The former diplomat told PoliticsHome that an arms sale ban would be “more symbolic than effective” at hindering Israel’s ability to continue the conflict, but that it would be an important move to put further pressure on the US to do the same. The US has previously paused arms sales to Israel during multiple conflicts. 

“I think the demands for a ban in arms sales, which in terms of Britain is more symbolic than effective, because we're not big suppliers, might put pressure on the Americans to again restrict sales to Israel until Israel stands living up to its obligations under international law and adheres to the calls of the International Court of Justice (ICJ),” Patey said.

“It would be symbolic in terms of what impact it would have on Israel's ability to conduct the war, but symbolism is not without importance in this context.”

Sir William Patey
Sir William Patey previously held a number of senior diplomatic roles in the Middle East (Alamy)

According to Patey, if the Foreign, Commonwealth & Development Office (FCDO) does decide to prevent future arms sales to Israel, it could have an immediate but limited effect in the region by refusing to issue licences.

“But its main impact would be to send a clear signal to Israel that enough is enough,” Patey explained. 

“And it might give the US some cover, it might make it more difficult for the US to sell F15 (jets) which are on the cards, which are the planes that are very active over Gaza and directly involved in some of the military action.”

On Friday, Israel announced it had approved the reopening of the Erez crossing in northern Gaza to allow more aid through, as well as opening Ashdod Port for humanitarian deliveries. But Patey insisted that multiple events had shown that Israel was restricting the flow of aid into Gaza, despite its claims that it is allowing sufficient aid to pass safely through.

“When it walks like a duck and quacks like a duck, it's probably a duck, so the idea that Israel isn't restricting humanitarian assistance is belied by what's happening on the ground,” he said.

“I was in Iraq and Afghanistan. There was quite a lot of death and destruction going on, but it does concentrate the government's mind when it's your own people [dying] because then you get the backstory, their relatives are on television, you see them as human beings, not just as casualties, so that makes a big point. 

“And in this case, it is particularly poignant that these people were working for an organisation which the Israelis had praised, the World Central Kitchen, who were doing a fantastic job in the face of Israeli restrictions on the UN. So it may be a tipping point, because it's not an isolated incident.

“An already dire humanitarian situation with imminent famine is likely to get worse unless Israel heeds the international calls to let the aid flow, which they claim to be doing.”
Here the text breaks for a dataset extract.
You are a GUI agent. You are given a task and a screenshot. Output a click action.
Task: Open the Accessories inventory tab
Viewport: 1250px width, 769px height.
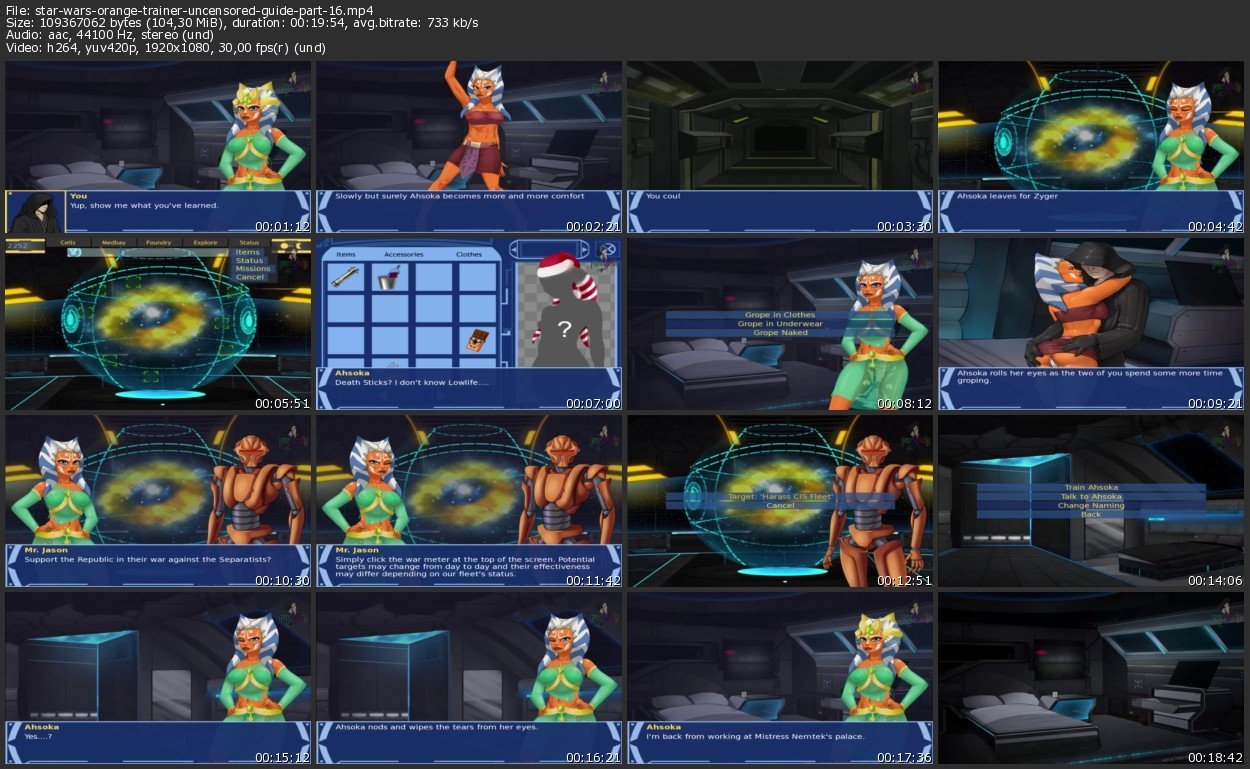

Patey said that while there was little difference between the Conservatives and Labour in their positions on the conflict, he welcomed Shadow Foreign Secretary David Lammy’s call for the publication of the legal advice the government is receiving regarding arms sales to Israel. 

Much of the UK’s response hinges on whether the government receives advice that Israel is breaking international law, and officials from the Public and Commercial Services Union (PCS) have accused the UK government of forcing civil servants to act in breach of domestic and international legal obligations.
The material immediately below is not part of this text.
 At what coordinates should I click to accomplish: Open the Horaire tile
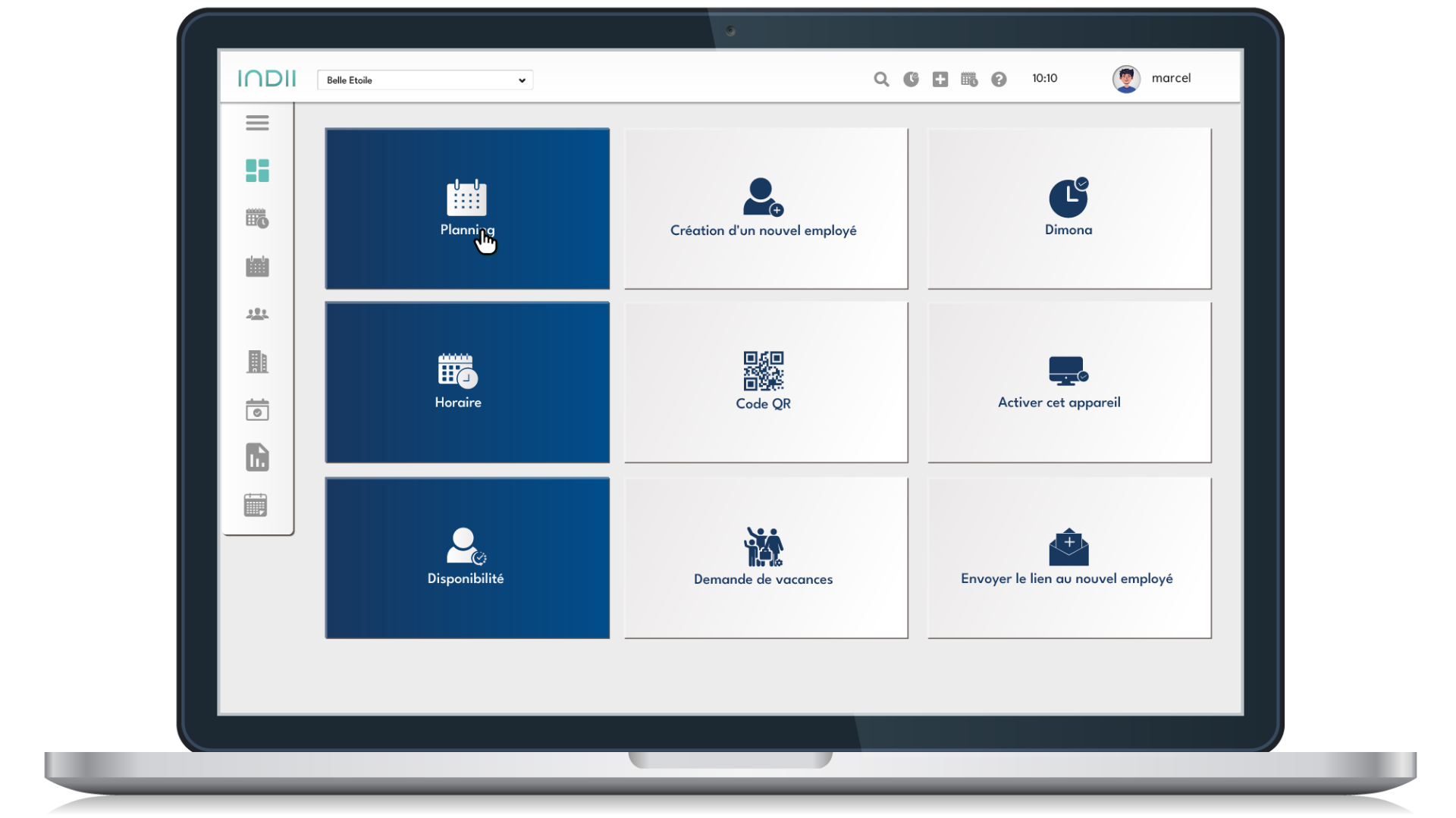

“We have a huge interest in the business of international law because when you don't have a rule of law, the heaviest armed who are willing to use force are the people who rule the day, you see that in Haiti and other places where armed groups don't follow the rule of law,” Patey said.

“So that's why it's so important to uphold it and to not be on the side of breaking international law. If by continuing to supply arms to Israel we become complicit in breaches of international humanitarian law, then we need to take that very seriously.”

Previously writing in The House magazine to announce the launch of LMEC, Patey said that "a paradigm shift in British foreign policy is imminent" and that he hoped a potential future Labour government would initiate more of a focus on partnerships across the Middle East region, rather than only on conflict resolution and short-term responses to international crises.